Thanks. I guess I fall into the catagory of someone who has been warming up wrong! I've always hoping on the rowing machine for 5 minutes and done static stretching. Good to see what I should be doin.


----------



## Brutus_G (May 21, 2006)

Good stuff man. I will defiantly try this. Sticky


----------



## shiznit2169 (May 21, 2006)

I agree, many beginners here will not have a clue what all of those exercises are. Perhaps, there is a link to a website that shows pictures/videos of how each exercise works. 

Great post .. i should start implementing some of that into my routine.


----------



## AKIRA (May 21, 2006)

Interesting take on doing a specific warm up with no more than 5 reps, that is, if dynamic and activation is implemented.  

Since your self-studying, help me out with a question Ive gone over myself, but have forgotten at work.

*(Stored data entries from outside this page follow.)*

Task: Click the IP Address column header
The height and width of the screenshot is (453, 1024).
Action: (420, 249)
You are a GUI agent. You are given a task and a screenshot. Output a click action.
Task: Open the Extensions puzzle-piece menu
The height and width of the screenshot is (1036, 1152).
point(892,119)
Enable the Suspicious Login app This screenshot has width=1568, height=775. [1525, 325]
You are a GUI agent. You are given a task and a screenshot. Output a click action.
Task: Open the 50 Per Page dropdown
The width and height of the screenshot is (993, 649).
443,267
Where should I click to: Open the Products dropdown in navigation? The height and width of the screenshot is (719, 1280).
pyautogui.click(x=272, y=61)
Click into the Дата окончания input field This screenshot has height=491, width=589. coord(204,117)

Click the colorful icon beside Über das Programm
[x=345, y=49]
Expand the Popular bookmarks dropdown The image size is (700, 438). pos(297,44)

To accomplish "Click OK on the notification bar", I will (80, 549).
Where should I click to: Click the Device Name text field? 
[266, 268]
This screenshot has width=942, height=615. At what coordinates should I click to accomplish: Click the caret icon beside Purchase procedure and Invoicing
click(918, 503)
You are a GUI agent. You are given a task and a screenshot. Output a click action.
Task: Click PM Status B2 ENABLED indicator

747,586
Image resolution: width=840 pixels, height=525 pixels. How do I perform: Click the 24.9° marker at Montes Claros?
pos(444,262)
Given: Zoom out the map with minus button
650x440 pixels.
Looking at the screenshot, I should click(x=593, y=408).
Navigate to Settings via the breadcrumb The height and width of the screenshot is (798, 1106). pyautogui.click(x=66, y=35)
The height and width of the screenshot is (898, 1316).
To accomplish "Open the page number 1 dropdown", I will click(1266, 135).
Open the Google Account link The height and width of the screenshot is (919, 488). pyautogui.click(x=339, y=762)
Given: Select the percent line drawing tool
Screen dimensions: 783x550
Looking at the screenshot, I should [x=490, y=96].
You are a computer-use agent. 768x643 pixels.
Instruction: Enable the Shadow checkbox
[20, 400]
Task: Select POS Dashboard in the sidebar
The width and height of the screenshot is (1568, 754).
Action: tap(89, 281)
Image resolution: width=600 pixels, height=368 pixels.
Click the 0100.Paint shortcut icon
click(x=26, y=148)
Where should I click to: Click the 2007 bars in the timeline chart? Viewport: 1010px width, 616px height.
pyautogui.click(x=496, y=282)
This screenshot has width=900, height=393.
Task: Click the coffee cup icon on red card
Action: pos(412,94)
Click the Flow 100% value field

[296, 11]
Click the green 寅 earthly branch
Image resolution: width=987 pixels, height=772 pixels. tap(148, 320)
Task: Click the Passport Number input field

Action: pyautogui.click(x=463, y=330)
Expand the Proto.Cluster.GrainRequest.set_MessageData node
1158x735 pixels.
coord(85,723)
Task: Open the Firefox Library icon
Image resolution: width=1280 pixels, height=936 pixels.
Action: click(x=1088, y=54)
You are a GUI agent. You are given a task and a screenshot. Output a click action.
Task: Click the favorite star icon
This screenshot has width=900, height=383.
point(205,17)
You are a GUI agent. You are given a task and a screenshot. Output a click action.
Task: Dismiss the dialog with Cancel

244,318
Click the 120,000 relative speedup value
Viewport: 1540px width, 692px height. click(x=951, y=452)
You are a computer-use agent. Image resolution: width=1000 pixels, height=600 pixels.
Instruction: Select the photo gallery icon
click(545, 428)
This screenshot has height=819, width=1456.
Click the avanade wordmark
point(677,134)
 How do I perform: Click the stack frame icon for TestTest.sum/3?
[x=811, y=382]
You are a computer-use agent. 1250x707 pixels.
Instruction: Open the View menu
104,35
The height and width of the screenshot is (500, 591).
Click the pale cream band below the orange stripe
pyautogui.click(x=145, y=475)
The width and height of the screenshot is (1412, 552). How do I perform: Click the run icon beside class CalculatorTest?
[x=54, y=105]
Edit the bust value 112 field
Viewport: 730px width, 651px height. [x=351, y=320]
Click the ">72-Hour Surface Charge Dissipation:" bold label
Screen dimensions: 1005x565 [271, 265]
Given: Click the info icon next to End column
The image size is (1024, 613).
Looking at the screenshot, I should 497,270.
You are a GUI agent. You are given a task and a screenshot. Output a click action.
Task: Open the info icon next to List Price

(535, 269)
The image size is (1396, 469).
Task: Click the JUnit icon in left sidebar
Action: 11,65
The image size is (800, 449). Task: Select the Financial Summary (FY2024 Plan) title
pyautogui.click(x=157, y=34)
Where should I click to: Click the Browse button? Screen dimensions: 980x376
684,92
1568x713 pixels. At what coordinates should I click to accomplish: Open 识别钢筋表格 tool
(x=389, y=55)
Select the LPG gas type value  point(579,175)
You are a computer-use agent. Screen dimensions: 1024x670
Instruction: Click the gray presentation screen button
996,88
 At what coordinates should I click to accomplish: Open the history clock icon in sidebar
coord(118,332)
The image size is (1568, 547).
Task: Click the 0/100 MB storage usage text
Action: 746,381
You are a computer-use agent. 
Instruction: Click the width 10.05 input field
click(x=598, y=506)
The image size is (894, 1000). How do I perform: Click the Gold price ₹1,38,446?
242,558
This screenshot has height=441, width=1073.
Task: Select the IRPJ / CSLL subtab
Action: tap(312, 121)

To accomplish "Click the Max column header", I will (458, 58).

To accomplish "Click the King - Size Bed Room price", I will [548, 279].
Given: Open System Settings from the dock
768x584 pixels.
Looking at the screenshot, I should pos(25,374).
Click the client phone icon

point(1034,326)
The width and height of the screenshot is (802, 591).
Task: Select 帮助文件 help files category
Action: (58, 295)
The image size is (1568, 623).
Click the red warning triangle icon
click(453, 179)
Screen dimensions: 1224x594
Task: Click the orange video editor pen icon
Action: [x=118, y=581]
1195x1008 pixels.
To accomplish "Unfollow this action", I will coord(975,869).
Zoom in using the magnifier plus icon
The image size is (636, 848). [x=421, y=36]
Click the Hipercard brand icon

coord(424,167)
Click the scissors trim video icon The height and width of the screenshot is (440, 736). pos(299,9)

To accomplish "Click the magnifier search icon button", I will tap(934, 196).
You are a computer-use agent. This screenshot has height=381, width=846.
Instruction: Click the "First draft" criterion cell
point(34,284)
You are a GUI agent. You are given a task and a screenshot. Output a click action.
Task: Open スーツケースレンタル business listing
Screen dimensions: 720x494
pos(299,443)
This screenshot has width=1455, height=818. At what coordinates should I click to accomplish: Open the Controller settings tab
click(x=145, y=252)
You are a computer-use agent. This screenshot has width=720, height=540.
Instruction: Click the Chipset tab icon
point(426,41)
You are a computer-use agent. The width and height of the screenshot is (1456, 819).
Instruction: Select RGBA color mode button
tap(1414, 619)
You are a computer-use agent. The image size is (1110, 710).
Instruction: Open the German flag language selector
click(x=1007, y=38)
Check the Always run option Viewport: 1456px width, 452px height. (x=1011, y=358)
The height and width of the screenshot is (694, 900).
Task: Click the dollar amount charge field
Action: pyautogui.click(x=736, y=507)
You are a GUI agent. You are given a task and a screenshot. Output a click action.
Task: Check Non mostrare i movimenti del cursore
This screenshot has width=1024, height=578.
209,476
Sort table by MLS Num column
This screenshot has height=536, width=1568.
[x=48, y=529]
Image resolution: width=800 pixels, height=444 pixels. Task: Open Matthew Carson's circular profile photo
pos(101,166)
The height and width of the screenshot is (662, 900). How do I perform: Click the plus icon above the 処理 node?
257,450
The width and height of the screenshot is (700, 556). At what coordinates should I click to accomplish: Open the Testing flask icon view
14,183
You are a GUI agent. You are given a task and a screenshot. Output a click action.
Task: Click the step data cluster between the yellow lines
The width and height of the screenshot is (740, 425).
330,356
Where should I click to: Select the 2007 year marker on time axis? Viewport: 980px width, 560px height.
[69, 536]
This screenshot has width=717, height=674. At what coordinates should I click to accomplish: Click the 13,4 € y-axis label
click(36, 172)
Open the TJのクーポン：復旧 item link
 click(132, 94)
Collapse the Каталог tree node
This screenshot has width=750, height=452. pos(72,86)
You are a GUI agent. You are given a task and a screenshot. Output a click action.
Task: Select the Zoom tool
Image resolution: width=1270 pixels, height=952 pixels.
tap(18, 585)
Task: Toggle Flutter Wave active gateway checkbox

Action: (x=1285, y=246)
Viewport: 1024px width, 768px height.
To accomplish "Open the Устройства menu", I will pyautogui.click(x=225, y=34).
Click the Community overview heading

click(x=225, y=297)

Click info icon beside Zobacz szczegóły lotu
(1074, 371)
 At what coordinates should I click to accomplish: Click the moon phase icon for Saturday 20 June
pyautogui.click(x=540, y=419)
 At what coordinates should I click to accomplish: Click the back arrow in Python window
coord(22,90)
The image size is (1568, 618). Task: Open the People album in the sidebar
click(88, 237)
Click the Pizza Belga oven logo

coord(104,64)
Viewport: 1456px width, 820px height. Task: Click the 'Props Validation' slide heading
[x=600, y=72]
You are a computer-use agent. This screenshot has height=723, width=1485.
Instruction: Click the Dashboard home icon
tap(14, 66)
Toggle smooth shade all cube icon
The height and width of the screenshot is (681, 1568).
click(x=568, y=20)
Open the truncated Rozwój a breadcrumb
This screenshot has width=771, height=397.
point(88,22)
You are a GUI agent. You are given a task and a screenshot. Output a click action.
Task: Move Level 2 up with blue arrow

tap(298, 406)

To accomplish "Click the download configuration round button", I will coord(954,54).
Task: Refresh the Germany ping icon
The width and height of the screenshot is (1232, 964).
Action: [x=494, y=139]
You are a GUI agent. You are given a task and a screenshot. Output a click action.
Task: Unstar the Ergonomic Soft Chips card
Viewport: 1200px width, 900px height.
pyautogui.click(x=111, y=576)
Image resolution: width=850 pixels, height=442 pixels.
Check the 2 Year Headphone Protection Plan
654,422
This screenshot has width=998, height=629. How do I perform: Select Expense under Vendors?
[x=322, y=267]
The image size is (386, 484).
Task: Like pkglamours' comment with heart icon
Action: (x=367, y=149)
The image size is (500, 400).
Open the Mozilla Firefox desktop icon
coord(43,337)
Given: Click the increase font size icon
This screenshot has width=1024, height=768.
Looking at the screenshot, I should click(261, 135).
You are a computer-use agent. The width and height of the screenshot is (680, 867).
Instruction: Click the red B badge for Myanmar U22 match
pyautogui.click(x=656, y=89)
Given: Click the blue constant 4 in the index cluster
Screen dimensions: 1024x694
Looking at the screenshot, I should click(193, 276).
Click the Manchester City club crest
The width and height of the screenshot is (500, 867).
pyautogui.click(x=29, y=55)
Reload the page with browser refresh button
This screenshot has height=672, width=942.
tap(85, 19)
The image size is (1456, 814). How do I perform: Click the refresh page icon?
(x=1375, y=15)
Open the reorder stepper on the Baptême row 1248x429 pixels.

What type of population would you do static stretching before a workout?  A population that has tight muscles, right?  How much should the intensity or volume be reduced to compensate for the previous static stretches?


----------



## CowPimp (May 21, 2006)

Thanks for the feedback everyone.  Later tonight or maybe tomorrow I will go through and add exercise descriptions as many places as I can.




			
				AKIRA said:
			
		

> What type of population would you do static stretching before a workout?  A population that has tight muscles, right?  How much should the intensity or volume be reduced to compensate for the previous static stretches?



I don't have anyone do static stretching before a workout.  A good warmup will increase the availble ROM in your joints without static stretching.  The only static stretching I have people do before a workout is sometimes for the hip flexors if they exhibit an anterior pelvic tilt and really overactive hip flexors.  Even then, I usually stick in static stretching as a form of active rest in between exercises or circuits and finish what we didn't get done in the flexibility department at the end of the workout.


----------



## AKIRA (May 21, 2006)

CowPimp said:
			
		

> Thanks for the feedback everyone.  Later tonight or maybe tomorrow I will go through and add exercise descriptions as many places as I can.
> 
> 
> 
> ...




Oh good.  Cuz I havent prescribed doing these nor do them myself!  I do statics afterwards however.


----------



## CowPimp (May 21, 2006)

I added exercise descriptions as best I could.  Let me know if anything is unclear or any of the links are broken.


----------



## fufu (May 22, 2006)

Just read through it, good stuff.


----------



## Velvet (May 23, 2006)

You rock CP...can't believe how much knowledge you have with so few years on earth   And I don't mean that in a bad way either...very impressive


----------



## BoneCrusher (May 23, 2006)

Killer stuff CowPimp thanks for such a thorough cover ...


----------



## Gazhole (May 23, 2006)

I incorporated some of this stuff into my warmup today for push. Definitely noticed improvement in my shoulder activation, and i actually finished weighted pushups without failing one rep short.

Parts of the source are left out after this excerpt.